*CHALLENGES*.
1. In the Fly Tunnel Operator text, reproduce word for word the passage starting at "Designed for homelabs" and ending at "global anycast network.".
2. Using the Fly Tunnel Operator text, answer these:
(a) What kind of address does the operator give every LoadBalancer Service?
(b) In which region does the Fly.io Machine run in the flowchart?
(c) What does the frp server forward the TCP stream over to reach the frpc Deployment?

*TEXT PROVIDED*.

GitHub - zhming0/fly-tunnel-operator: K8s LoadBalancer service fullfilled by Fly Machine + frp. 🚀

5 min read Original article ↗

Fly® Tunnel Operator

A Kubernetes operator that fulfills Service type: LoadBalancer requests by provisioning frp tunnels through Fly.io Machines.

Designed for homelabs and environments without a cloud provider's load balancer integration, fly-tunnel-operator gives every LoadBalancer Service a real public IPv4 address routed through Fly.io's global anycast network.

How it works

flowchart TD
    Internet -->|dedicated IPv4| FlyMachine["Fly.io Machine (frps)
    region: ord"]
    FlyMachine -->|frp tunnel / TCP| frpc["frpc Deployment
    (ConfigMap-driven)"]
    frpc -->|ClusterIP DNS| Service["Your Service
    (e.g. envoy-gateway)"]
Loading

Traffic from the internet hits the dedicated IPv4 address allocated on Fly.io, which routes to an frps (frp server) process running on a Fly Machine. The frp server forwards the TCP stream over an encrypted tunnel to an frpc (frp client) Deployment running inside the Kubernetes cluster. The frpc pod then delivers the traffic to the target Service via its ClusterIP, completing the path from the public internet to your in-cluster workload without requiring any inbound firewall rules.

[Records of locating words and elements]
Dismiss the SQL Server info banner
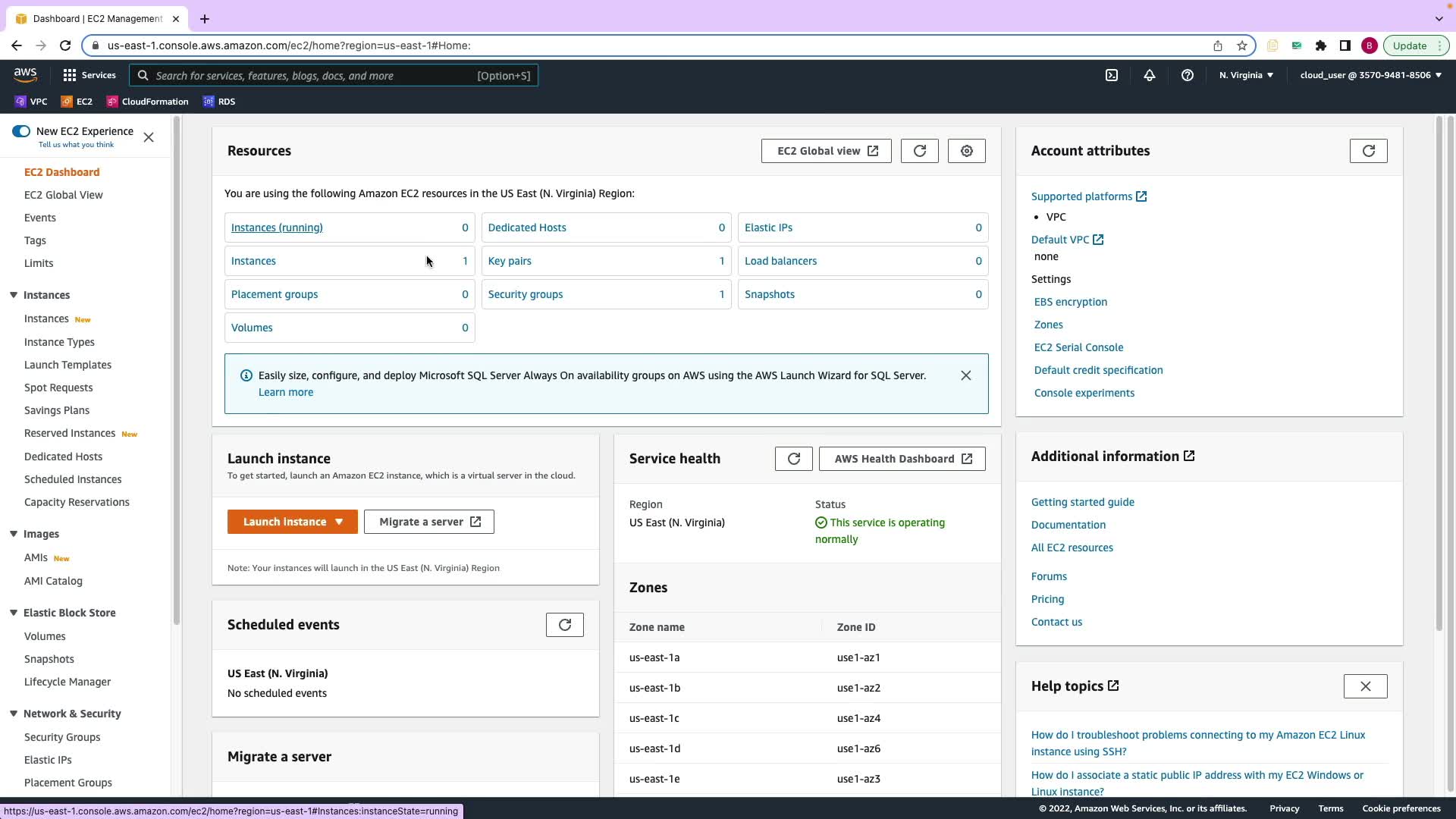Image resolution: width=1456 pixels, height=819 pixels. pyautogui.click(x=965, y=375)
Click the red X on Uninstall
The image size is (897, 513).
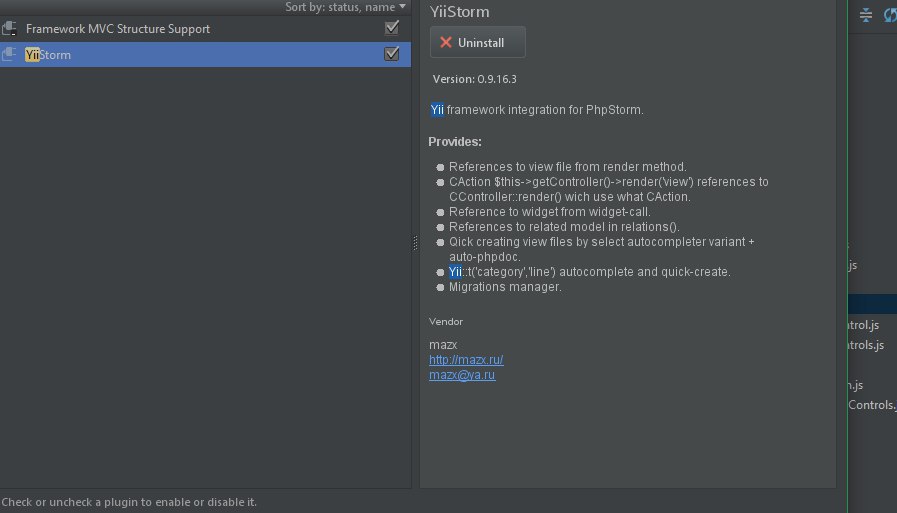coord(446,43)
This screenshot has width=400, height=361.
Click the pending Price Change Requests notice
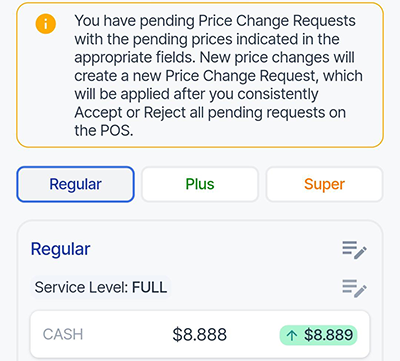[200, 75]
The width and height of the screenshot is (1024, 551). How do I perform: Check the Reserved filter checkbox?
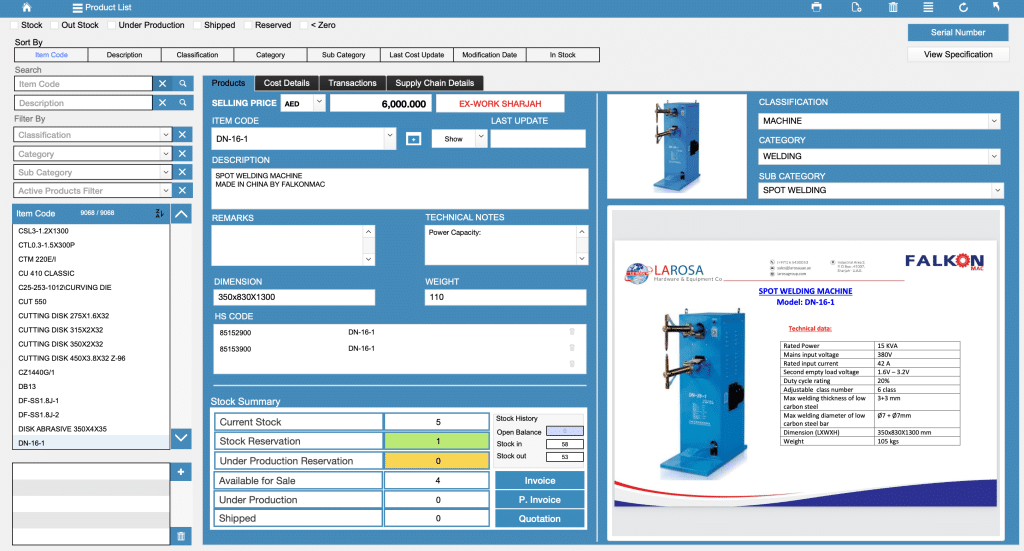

*ANSWERS BY TASK*.
1.
Designed for homelabs and environments without a cloud provider's load balancer integration, fly-tunnel-operator gives every LoadBalancer Service a real public IPv4 address routed through Fly.io's global anycast network.

2.
(a) A real public IPv4 address routed through Fly.io's global anycast network.
(b) ord
(c) An encrypted tunnel.